Ubaid conocía bien aquella ruta. Eligió el recodo de un estrecho y sinuoso camino que discurría por la pared de una de las sierras. Los salientes de cada revuelta del camino impedían ver a quienes iban por delante o por detrás a más allá de unos pocos pasos de distancia; nadie podía volver atrás dada la estrechez de la cortada; nadie podía sorprenderle. Las mulas cerraban la marcha y por detrás de ellas, tras la Vieja, iba Hernando. Sería sencillo: se apostaría tras el recodo, cortaría el cuello del muchacho en cuanto éste pasase, lo montaría en una mula bien cargada, y escondería cadáver y animal en una cueva de aquel mismo tramo, sin detener la marcha siquiera. Todos pensarían que Hernando había huido con parte del botín. La culpa sería de Brahim por haber confiado en un nazareno bastardo; él sólo tendría que regresar por la noche y esconder bien su parte del botín hasta que llegase el final de la guerra.

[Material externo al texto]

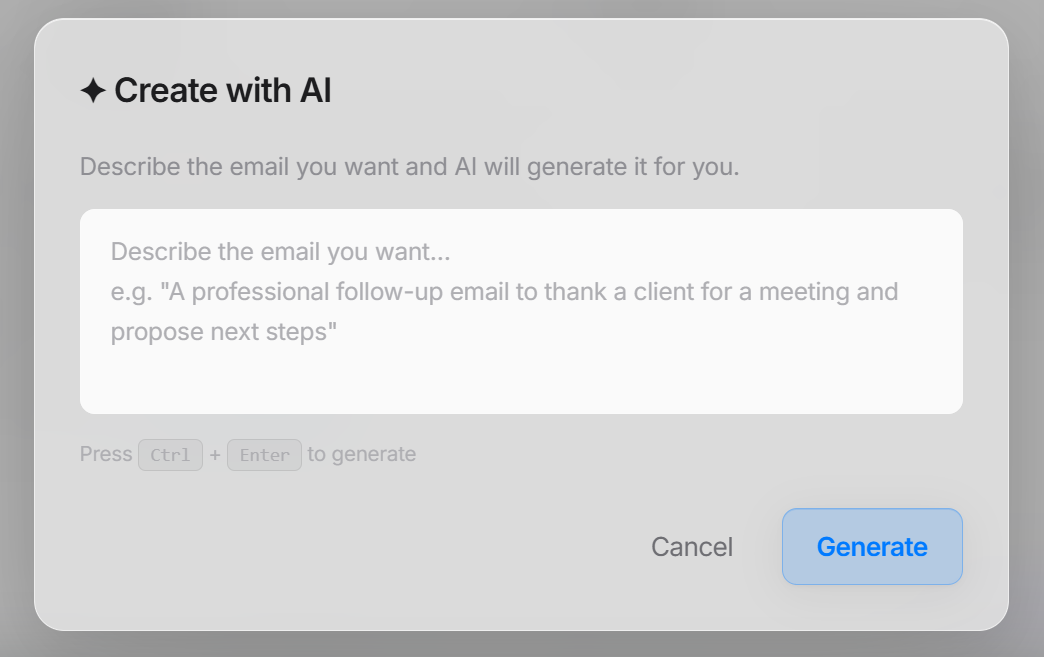Tap the sparkle glyph above the description text
The image size is (1044, 657).
91,90
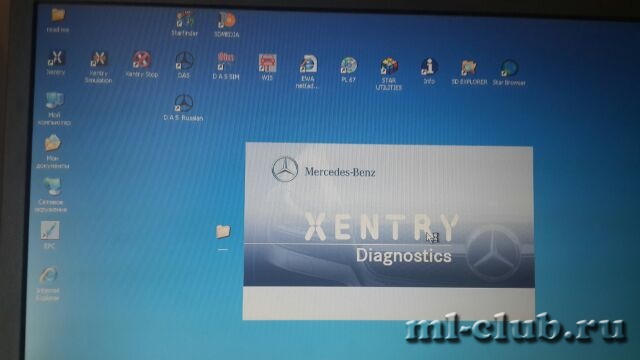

Así lo hizo. Arreó a sus animales para que continuasen la marcha, cosa que hicieron acostumbrados como estaban a aquellos caminos. Empuñó su cuchillo y lo alzó cuando las primeras mulas de la recua de Hernando doblaron el recodo. Las fue contando; eran doce. Las mulas le rozaban y Ubaid las azuzaba en silencio con la mano libre para que continuaran. La undécima superó el recodo y Ubaid se irguió en tensión; el muchacho tenía que ser el siguiente, después de que pasara el último animal.